- **Exercise**
Reproduce the tail of the data exactly. It starts at the line containing "This screenshot has height=1495, width=803." and runs to the last line.

- **Provided material**
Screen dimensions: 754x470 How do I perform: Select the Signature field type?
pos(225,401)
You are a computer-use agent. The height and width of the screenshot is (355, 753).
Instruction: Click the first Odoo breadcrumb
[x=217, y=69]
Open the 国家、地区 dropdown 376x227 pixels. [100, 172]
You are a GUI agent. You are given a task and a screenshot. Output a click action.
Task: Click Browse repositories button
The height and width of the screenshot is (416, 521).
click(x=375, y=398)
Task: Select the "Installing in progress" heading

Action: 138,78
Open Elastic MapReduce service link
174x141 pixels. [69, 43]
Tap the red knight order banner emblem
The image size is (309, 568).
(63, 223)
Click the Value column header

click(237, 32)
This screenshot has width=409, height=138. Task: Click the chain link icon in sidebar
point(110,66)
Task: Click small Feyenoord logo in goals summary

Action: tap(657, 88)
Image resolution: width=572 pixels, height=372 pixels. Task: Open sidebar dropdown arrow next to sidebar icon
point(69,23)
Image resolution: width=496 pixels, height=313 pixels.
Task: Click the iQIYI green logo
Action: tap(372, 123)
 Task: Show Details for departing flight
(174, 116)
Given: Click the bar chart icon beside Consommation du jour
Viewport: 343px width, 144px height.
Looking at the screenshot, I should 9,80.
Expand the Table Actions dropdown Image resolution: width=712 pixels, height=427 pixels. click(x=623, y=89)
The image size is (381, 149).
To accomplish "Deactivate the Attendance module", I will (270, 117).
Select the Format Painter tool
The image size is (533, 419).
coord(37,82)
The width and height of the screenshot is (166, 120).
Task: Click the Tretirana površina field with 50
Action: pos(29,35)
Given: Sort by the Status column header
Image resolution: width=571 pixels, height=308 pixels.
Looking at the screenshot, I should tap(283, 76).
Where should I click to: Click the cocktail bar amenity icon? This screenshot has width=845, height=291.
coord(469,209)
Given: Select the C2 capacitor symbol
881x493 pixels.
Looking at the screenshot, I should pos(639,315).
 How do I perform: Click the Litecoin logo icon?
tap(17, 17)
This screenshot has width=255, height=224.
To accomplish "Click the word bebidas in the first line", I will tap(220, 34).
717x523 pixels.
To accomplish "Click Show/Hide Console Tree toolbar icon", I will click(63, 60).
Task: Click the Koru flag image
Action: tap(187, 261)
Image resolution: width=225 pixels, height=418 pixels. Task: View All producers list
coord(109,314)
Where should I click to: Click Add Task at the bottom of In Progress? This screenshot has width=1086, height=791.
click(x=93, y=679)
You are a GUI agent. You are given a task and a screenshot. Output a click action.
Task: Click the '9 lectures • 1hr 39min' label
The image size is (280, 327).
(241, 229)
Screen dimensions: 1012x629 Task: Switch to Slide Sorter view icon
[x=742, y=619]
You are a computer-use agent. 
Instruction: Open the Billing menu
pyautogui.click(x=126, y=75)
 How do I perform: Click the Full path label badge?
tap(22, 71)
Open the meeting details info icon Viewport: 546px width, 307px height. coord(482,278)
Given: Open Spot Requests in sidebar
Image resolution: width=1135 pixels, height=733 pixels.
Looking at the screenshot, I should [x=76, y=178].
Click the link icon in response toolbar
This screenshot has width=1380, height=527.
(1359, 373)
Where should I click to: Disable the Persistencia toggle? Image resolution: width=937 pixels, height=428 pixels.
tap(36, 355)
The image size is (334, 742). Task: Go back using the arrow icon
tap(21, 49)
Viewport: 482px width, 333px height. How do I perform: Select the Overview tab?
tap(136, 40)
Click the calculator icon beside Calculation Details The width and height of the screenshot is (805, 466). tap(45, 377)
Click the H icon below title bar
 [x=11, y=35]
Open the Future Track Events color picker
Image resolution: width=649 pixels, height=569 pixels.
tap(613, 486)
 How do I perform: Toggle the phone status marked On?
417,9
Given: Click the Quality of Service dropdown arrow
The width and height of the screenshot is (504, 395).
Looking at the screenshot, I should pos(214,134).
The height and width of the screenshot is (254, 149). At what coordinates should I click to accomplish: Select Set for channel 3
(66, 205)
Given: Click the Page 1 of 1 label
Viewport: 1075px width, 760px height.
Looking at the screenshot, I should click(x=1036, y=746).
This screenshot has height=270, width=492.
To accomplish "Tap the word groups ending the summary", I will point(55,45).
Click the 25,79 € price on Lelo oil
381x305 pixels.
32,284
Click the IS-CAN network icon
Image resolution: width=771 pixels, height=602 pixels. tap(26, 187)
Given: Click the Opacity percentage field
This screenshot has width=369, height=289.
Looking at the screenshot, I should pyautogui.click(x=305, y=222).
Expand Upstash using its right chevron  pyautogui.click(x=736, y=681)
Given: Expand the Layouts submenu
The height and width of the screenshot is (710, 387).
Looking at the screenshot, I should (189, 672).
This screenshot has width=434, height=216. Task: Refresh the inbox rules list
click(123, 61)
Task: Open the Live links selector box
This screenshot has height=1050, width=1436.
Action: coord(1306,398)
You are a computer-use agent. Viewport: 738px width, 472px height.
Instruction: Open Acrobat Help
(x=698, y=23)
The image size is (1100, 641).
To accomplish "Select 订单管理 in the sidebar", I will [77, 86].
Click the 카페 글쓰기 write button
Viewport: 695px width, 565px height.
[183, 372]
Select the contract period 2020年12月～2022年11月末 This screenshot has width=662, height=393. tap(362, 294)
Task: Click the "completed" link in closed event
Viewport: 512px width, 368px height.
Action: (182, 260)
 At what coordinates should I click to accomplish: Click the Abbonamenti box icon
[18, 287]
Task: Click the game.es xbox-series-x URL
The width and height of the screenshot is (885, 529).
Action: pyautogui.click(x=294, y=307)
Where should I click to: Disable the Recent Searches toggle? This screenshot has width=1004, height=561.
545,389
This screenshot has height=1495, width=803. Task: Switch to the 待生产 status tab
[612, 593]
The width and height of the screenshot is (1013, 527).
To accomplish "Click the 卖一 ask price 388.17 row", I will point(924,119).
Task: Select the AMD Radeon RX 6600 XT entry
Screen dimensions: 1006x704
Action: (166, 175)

- **Task solution**
This screenshot has height=1495, width=803. Task: Switch to the 待生产 status tab
[612, 593]
The width and height of the screenshot is (1013, 527).
To accomplish "Click the 卖一 ask price 388.17 row", I will point(924,119).
Task: Select the AMD Radeon RX 6600 XT entry
Screen dimensions: 1006x704
Action: (166, 175)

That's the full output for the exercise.